# Homework 3

## Working with semantics

This homework is written in literate Haskell; you can download the raw source to fill in yourself. You’re welcome to submit literate Haskell yourself, or to start fresh in a new file, literate or not.

Please submit homeworks via the DCI submission page.

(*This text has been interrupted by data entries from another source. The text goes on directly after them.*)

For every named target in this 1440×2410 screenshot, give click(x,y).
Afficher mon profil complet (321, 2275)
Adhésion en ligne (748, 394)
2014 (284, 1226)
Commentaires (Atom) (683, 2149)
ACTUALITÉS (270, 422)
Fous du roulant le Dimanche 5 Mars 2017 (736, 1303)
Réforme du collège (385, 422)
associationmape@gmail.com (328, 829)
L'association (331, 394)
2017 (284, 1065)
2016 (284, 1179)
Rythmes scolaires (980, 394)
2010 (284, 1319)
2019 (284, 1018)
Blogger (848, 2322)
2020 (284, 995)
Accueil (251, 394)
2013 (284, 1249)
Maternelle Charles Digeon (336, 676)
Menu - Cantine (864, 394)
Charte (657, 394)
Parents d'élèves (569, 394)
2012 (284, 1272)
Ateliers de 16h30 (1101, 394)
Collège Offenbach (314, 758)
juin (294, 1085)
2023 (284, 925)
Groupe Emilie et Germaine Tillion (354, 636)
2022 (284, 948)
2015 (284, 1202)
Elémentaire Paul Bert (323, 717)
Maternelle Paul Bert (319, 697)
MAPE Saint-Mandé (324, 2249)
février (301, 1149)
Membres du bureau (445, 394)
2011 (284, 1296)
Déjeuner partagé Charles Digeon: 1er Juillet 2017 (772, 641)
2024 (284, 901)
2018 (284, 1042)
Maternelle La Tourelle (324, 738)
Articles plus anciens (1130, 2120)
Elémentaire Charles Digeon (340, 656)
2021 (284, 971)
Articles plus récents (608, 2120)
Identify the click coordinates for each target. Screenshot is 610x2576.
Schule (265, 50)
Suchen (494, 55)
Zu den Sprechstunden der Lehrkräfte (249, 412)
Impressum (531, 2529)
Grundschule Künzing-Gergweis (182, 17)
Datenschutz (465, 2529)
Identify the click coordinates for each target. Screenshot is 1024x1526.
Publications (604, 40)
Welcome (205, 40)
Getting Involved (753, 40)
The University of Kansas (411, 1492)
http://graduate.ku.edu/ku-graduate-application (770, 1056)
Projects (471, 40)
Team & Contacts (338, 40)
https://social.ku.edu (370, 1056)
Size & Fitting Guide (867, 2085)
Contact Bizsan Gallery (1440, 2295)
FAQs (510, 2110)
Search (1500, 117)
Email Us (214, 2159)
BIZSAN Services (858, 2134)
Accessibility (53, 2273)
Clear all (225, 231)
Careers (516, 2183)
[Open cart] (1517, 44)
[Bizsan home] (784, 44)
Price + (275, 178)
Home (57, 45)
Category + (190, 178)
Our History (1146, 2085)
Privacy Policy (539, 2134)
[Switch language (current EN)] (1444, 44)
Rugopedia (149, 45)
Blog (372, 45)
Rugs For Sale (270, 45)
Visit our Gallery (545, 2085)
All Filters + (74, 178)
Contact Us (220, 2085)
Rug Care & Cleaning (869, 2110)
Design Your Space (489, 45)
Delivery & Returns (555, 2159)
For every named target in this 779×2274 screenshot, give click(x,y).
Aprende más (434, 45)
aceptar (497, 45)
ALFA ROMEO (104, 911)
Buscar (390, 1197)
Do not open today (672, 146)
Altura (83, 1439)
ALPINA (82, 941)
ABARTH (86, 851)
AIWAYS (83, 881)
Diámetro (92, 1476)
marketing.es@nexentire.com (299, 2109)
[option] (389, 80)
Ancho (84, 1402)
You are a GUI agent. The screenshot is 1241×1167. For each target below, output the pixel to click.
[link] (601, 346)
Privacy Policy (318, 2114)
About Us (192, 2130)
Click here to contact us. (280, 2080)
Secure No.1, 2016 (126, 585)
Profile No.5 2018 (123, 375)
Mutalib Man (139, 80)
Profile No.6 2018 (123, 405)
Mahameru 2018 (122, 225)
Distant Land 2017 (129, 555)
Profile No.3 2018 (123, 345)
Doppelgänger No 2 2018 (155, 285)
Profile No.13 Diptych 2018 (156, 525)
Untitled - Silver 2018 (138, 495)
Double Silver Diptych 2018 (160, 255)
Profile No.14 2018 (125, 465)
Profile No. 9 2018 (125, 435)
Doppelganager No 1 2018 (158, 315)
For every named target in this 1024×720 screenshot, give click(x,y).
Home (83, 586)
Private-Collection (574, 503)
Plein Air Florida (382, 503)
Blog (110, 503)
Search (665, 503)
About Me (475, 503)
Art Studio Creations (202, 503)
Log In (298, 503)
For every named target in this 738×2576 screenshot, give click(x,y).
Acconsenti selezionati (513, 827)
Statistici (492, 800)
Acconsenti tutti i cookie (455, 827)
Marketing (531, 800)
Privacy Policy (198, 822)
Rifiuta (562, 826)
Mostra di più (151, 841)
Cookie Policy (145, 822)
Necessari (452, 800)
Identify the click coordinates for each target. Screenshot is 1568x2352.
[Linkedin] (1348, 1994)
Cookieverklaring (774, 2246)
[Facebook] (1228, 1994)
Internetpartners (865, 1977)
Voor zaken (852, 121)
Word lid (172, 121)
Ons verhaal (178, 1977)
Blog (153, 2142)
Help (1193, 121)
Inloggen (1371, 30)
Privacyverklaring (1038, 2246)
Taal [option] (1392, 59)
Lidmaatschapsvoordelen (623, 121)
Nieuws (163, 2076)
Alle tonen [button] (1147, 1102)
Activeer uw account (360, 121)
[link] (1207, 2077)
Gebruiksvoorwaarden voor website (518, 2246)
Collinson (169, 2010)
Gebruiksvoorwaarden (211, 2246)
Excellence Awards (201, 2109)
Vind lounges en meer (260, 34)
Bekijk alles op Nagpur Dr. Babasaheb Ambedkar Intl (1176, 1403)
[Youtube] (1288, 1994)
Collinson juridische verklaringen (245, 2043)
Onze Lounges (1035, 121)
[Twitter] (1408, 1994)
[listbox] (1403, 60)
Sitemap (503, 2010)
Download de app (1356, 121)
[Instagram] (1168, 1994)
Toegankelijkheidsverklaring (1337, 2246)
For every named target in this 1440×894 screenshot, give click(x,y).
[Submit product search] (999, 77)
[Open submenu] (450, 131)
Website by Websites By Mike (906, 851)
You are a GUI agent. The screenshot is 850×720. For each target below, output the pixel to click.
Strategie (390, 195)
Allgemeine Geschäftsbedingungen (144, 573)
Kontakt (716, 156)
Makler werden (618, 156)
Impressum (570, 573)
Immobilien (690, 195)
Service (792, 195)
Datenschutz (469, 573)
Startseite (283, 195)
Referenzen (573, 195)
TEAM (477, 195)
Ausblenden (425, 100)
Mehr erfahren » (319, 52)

For the rest of this course, you’re free to use any functions from the Prelude or standard libraries that come with the Haskell platform, e.g., `Data.Map`

and `Data.Set`

. That said—don’t use anything you don’t understand! If you can’t explain your solution to a homework problem, I don’t care whether or not it works—you’ll get a zero.

```
module Hw03 where
import Prelude
```

Okay—let’s start actually studying programming languages.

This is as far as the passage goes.